Ma réflexion suivante risque d'en choquer plus d'un suite à un nouvel attentat commis cette fois au sein de la rédaction du journal satyrique « Eux », le premier massacre de masse d'une longue série suscitant, par ailleurs, une vindicte populaire qui enflamme littéralement la toile:


« Subitement, la plupart revendique – Je suis Eux- mais aucun n'aura jamais eu suffisamment de couilles au cul ( pardonnez- moi l'expression quelque peu vulgaire) pour se réaliser tel que chaque artiste de cet hebdomadaire y soit parvenu! Ni vous, ni Toi, ni Moi et encore moins nos Enfants ne sommes et ne seront jamais Eux. Tout au plus, nous pouvons humblement marquer notre soutien en partageant leurs oeuvres aujourd'hui teintées par le sang de l' obscurantisme... Parce que, dites- moi franchement, lequel d'entre- vous aurait souhaité se retrouver à leur place au moment fatidique où ils se faisaient tirer comme des lapins avec des pruneaux de 7. 62 dans la tronche??? Pas Moi en tout les cas!!!! »

13. 01. 2025

Je suis sans voix après la lecture de cet article : « Lettre ouverte à ceux qui proclament – Je ne suis pas Eux - et à ceux qui les likent ». Je m'exprime alors via les réseaux sociaux :

  • « Mais où allons- nous ??? Voilà que maintenant, il faudrait absolument afficher sur son mur – Je suis Eux- pour se sentir touché au plus profond de son âme par ce dramatique attentat et les prises d'otages qui s'en sont suivies!

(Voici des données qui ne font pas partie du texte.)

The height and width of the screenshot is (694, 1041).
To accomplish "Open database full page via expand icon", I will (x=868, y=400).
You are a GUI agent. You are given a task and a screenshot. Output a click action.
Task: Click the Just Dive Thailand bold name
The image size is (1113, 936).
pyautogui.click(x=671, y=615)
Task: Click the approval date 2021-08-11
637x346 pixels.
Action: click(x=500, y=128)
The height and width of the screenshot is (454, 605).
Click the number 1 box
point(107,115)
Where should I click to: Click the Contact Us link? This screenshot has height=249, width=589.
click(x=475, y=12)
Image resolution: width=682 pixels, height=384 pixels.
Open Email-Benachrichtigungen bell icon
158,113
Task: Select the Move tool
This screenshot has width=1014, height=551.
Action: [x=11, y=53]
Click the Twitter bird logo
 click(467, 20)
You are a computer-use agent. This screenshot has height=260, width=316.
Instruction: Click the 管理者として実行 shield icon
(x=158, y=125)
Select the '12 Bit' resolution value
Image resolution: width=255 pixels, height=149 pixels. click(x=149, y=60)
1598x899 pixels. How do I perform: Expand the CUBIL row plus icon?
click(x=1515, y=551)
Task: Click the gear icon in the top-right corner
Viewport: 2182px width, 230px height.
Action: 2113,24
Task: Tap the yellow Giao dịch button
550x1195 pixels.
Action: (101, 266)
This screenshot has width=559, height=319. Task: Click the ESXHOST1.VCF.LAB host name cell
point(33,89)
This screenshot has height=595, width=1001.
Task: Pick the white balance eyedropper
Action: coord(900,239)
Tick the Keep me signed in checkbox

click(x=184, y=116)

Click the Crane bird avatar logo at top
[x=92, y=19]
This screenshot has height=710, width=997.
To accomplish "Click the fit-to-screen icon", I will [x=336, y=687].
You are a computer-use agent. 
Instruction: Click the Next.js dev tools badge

C'est vous et vous- seuls qui en avez donné la signification de – être pour la liberté d'expression- à travers ces trois mots inscrits en blanc sur un panneau noir mais celui qui n'y adhère pas, ne cautionne pas forcément ces actes barbares! Encore une fois, comme très souvent, dans la presse, on promeut la pensée unique et stigmatise la différence... Non, décidément, je ne suis pas – Eux- mais je me revendique en quête de liberté, la véritable, celle qui me permet d'être unique et authentique ! »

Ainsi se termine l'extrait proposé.